## [ACTION ITEM]
Given the entries below, copy each of them out exactly.

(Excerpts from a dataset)
[Start of Attachment]

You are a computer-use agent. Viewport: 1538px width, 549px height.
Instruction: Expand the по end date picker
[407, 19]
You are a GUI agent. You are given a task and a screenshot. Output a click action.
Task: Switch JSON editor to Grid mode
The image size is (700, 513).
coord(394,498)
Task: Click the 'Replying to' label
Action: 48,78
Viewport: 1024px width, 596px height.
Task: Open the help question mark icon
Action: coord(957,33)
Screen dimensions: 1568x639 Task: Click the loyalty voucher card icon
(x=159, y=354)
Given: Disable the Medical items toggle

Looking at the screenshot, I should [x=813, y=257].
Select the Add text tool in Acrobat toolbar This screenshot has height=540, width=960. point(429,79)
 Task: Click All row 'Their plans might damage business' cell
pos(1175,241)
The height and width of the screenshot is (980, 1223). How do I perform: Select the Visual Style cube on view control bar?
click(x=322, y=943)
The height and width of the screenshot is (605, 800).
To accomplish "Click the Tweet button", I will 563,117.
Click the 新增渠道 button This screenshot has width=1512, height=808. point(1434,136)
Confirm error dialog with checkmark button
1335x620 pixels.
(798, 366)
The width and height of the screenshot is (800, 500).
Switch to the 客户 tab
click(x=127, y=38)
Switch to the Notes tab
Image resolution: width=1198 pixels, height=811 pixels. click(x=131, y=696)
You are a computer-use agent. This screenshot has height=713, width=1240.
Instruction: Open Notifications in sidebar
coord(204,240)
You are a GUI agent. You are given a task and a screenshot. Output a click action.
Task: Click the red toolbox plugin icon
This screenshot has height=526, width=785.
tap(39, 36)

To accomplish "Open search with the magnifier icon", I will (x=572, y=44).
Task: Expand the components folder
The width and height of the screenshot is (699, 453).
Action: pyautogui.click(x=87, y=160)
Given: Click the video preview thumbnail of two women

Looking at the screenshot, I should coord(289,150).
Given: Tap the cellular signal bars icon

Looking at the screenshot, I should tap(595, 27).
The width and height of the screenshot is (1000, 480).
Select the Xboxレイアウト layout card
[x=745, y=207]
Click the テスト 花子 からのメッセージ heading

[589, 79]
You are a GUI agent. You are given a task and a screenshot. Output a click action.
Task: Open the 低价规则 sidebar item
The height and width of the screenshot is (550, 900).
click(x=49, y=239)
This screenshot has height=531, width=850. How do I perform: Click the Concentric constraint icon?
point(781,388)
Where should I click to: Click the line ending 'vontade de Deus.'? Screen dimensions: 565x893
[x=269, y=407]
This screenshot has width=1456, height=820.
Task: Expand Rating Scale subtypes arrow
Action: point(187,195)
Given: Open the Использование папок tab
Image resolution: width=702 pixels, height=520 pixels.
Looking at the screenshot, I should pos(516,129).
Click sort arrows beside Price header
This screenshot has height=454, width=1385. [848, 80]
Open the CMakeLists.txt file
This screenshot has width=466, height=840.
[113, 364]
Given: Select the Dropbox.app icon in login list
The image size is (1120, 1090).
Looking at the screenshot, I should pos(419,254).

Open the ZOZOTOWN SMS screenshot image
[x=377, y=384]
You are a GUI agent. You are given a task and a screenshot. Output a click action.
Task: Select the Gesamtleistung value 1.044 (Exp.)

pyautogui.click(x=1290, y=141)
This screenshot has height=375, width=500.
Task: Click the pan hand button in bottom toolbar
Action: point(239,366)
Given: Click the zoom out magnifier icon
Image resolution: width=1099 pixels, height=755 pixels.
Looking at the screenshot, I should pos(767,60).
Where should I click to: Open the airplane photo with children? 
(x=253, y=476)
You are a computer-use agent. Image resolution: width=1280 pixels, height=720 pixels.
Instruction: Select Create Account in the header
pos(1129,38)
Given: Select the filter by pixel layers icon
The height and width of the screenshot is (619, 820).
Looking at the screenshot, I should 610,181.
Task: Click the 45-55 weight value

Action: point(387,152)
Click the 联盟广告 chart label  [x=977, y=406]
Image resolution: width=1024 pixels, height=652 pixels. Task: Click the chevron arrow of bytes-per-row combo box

[End of Attachment]

## [ANSWER TO THIS TASK]
You are a computer-use agent. Viewport: 1538px width, 549px height.
Instruction: Expand the по end date picker
[407, 19]
You are a GUI agent. You are given a task and a screenshot. Output a click action.
Task: Switch JSON editor to Grid mode
The image size is (700, 513).
coord(394,498)
Task: Click the 'Replying to' label
Action: 48,78
Viewport: 1024px width, 596px height.
Task: Open the help question mark icon
Action: coord(957,33)
Screen dimensions: 1568x639 Task: Click the loyalty voucher card icon
(x=159, y=354)
Given: Disable the Medical items toggle

Looking at the screenshot, I should [x=813, y=257].
Select the Add text tool in Acrobat toolbar This screenshot has height=540, width=960. point(429,79)
 Task: Click All row 'Their plans might damage business' cell
pos(1175,241)
The height and width of the screenshot is (980, 1223). How do I perform: Select the Visual Style cube on view control bar?
click(x=322, y=943)
The height and width of the screenshot is (605, 800).
To accomplish "Click the Tweet button", I will 563,117.
Click the 新增渠道 button This screenshot has width=1512, height=808. point(1434,136)
Confirm error dialog with checkmark button
1335x620 pixels.
(798, 366)
The width and height of the screenshot is (800, 500).
Switch to the 客户 tab
click(x=127, y=38)
Switch to the Notes tab
Image resolution: width=1198 pixels, height=811 pixels. click(x=131, y=696)
You are a computer-use agent. This screenshot has height=713, width=1240.
Instruction: Open Notifications in sidebar
coord(204,240)
You are a GUI agent. You are given a task and a screenshot. Output a click action.
Task: Click the red toolbox plugin icon
This screenshot has height=526, width=785.
tap(39, 36)

To accomplish "Open search with the magnifier icon", I will (x=572, y=44).
Task: Expand the components folder
The width and height of the screenshot is (699, 453).
Action: pyautogui.click(x=87, y=160)
Given: Click the video preview thumbnail of two women

Looking at the screenshot, I should coord(289,150).
Given: Tap the cellular signal bars icon

Looking at the screenshot, I should tap(595, 27).
The width and height of the screenshot is (1000, 480).
Select the Xboxレイアウト layout card
[x=745, y=207]
Click the テスト 花子 からのメッセージ heading

[589, 79]
You are a GUI agent. You are given a task and a screenshot. Output a click action.
Task: Open the 低价规则 sidebar item
The height and width of the screenshot is (550, 900).
click(x=49, y=239)
This screenshot has height=531, width=850. How do I perform: Click the Concentric constraint icon?
point(781,388)
Where should I click to: Click the line ending 'vontade de Deus.'? Screen dimensions: 565x893
[x=269, y=407]
This screenshot has width=1456, height=820.
Task: Expand Rating Scale subtypes arrow
Action: point(187,195)
Given: Open the Использование папок tab
Image resolution: width=702 pixels, height=520 pixels.
Looking at the screenshot, I should pos(516,129).
Click sort arrows beside Price header
This screenshot has height=454, width=1385. [848, 80]
Open the CMakeLists.txt file
This screenshot has width=466, height=840.
[113, 364]
Given: Select the Dropbox.app icon in login list
The image size is (1120, 1090).
Looking at the screenshot, I should pos(419,254).

Open the ZOZOTOWN SMS screenshot image
[x=377, y=384]
You are a GUI agent. You are given a task and a screenshot. Output a click action.
Task: Select the Gesamtleistung value 1.044 (Exp.)

pyautogui.click(x=1290, y=141)
This screenshot has height=375, width=500.
Task: Click the pan hand button in bottom toolbar
Action: point(239,366)
Given: Click the zoom out magnifier icon
Image resolution: width=1099 pixels, height=755 pixels.
Looking at the screenshot, I should pos(767,60).
Where should I click to: Open the airplane photo with children? 
(x=253, y=476)
You are a computer-use agent. Image resolution: width=1280 pixels, height=720 pixels.
Instruction: Select Create Account in the header
pos(1129,38)
Given: Select the filter by pixel layers icon
The height and width of the screenshot is (619, 820).
Looking at the screenshot, I should 610,181.
Task: Click the 45-55 weight value

Action: point(387,152)
Click the 联盟广告 chart label  [x=977, y=406]
Image resolution: width=1024 pixels, height=652 pixels. Task: Click the chevron arrow of bytes-per-row combo box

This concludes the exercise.